REQUIRED TASK: Express the records from the line with "This screenshot has height=768, width=1024." to the line with "point(1130,984)", both included, as a two-column CSV with the header instruction,location. Give one row per record, with its text and its answer each in a single quoted field and line breaks replaced by spaces.
□ □ □ □ □ □ □
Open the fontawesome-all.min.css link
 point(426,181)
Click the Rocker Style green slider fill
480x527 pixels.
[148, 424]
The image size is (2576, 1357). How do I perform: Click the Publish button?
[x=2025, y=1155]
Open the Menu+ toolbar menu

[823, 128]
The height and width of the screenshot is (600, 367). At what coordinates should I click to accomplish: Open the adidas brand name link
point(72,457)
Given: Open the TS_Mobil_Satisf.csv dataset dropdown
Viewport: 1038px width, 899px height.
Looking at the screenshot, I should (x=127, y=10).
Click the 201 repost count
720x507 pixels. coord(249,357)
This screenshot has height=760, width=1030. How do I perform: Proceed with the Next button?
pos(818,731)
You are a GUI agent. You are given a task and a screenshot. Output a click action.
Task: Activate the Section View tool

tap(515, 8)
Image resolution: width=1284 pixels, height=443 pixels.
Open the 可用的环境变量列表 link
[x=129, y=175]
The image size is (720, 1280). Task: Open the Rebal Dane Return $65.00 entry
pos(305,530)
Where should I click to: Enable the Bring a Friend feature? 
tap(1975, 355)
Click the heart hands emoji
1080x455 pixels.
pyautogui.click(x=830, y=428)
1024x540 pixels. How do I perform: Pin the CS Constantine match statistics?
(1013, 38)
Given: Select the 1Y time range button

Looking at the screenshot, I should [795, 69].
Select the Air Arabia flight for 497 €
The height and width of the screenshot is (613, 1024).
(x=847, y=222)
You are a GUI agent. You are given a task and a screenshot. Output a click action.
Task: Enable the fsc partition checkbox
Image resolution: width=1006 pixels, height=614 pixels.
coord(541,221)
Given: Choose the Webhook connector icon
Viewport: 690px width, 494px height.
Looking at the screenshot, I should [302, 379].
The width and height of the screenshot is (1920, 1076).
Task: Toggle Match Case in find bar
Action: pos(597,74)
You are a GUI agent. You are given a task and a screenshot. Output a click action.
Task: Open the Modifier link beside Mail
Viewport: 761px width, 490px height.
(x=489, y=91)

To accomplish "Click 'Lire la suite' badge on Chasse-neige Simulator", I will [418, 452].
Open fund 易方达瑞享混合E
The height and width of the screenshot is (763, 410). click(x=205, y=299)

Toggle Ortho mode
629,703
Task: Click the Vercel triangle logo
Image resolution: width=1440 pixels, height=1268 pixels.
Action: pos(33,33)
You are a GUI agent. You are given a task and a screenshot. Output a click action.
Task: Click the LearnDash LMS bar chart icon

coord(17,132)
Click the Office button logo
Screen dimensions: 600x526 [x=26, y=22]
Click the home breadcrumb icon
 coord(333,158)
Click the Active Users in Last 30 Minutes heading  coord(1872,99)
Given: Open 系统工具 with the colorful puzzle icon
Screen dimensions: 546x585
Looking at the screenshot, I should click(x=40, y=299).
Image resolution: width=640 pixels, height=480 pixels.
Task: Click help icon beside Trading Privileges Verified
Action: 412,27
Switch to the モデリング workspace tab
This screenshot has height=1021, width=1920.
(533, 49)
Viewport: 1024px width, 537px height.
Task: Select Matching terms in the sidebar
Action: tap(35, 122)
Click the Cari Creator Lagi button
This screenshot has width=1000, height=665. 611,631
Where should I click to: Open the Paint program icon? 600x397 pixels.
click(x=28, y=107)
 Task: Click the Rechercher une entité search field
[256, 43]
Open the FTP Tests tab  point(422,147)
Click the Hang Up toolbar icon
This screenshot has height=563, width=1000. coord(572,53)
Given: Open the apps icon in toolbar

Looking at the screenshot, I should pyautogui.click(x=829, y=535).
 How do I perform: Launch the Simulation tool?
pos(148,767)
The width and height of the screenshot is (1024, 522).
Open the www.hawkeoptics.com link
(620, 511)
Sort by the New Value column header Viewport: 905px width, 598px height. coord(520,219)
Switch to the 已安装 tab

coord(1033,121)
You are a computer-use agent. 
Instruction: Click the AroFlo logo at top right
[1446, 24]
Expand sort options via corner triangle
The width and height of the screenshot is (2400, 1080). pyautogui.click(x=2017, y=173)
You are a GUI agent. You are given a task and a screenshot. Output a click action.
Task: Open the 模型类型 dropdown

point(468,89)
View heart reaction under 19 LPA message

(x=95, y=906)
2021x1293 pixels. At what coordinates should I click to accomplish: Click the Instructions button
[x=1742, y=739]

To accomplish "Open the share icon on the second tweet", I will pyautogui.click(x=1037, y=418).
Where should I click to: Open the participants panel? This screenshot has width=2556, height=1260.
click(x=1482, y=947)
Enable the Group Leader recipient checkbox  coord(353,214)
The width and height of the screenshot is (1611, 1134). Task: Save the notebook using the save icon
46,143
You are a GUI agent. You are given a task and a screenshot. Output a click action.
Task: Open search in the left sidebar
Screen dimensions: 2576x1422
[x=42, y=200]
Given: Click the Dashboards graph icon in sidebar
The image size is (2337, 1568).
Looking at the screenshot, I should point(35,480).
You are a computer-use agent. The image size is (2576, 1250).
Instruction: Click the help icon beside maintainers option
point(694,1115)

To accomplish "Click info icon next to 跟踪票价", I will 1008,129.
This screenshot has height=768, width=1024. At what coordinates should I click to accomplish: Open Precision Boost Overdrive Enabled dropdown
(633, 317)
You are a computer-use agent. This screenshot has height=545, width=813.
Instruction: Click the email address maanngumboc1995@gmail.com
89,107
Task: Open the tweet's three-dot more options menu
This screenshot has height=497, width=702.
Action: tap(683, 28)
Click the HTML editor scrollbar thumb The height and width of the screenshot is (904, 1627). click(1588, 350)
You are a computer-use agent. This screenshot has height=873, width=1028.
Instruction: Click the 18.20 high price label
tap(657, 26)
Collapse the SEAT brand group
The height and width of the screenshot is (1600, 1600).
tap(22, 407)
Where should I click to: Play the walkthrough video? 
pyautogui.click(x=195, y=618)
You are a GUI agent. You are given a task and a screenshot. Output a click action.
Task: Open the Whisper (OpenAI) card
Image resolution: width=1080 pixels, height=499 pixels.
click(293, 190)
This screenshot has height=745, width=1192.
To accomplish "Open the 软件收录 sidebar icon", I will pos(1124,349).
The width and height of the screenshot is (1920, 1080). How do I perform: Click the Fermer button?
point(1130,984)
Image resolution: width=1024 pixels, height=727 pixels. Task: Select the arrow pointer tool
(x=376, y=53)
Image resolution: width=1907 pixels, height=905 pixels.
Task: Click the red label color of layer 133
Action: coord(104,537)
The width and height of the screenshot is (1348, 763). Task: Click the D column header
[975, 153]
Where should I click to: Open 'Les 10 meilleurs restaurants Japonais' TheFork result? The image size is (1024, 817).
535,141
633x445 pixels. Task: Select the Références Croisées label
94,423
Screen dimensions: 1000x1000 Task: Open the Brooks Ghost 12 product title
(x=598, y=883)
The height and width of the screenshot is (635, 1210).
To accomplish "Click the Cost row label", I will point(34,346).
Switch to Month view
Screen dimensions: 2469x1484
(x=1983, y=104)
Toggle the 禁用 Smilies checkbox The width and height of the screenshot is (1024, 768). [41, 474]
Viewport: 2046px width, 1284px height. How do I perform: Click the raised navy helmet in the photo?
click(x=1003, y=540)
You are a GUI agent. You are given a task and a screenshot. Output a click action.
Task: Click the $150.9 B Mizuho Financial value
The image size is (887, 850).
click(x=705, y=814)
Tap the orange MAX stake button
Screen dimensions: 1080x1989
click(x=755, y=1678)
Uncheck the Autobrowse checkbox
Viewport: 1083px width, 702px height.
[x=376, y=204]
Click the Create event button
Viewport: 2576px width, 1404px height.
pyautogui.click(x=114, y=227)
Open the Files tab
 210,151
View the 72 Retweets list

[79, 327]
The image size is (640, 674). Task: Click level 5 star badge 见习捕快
□ □ □ □ □ □ □
FINISHED EXERCISE:
instruction,location
"This screenshot has height=768, width=1024. At what coordinates should I click to accomplish: Open Precision Boost Overdrive Enabled dropdown","(633, 317)"
"You are a computer-use agent. This screenshot has height=545, width=813. Instruction: Click the email address maanngumboc1995@gmail.com","89,107"
"Task: Open the tweet's three-dot more options menu This screenshot has height=497, width=702.","Action: tap(683, 28)"
"Click the HTML editor scrollbar thumb The height and width of the screenshot is (904, 1627).","click(1588, 350)"
"You are a computer-use agent. This screenshot has height=873, width=1028. Instruction: Click the 18.20 high price label","tap(657, 26)"
"Collapse the SEAT brand group The height and width of the screenshot is (1600, 1600).","tap(22, 407)"
"Where should I click to: Play the walkthrough video?","pyautogui.click(x=195, y=618)"
"You are a GUI agent. You are given a task and a screenshot. Output a click action. Task: Open the Whisper (OpenAI) card Image resolution: width=1080 pixels, height=499 pixels.","click(293, 190)"
"This screenshot has height=745, width=1192. To accomplish ""Open the 软件收录 sidebar icon"",","I will pos(1124,349)."
"The width and height of the screenshot is (1920, 1080). How do I perform: Click the Fermer button?","point(1130,984)"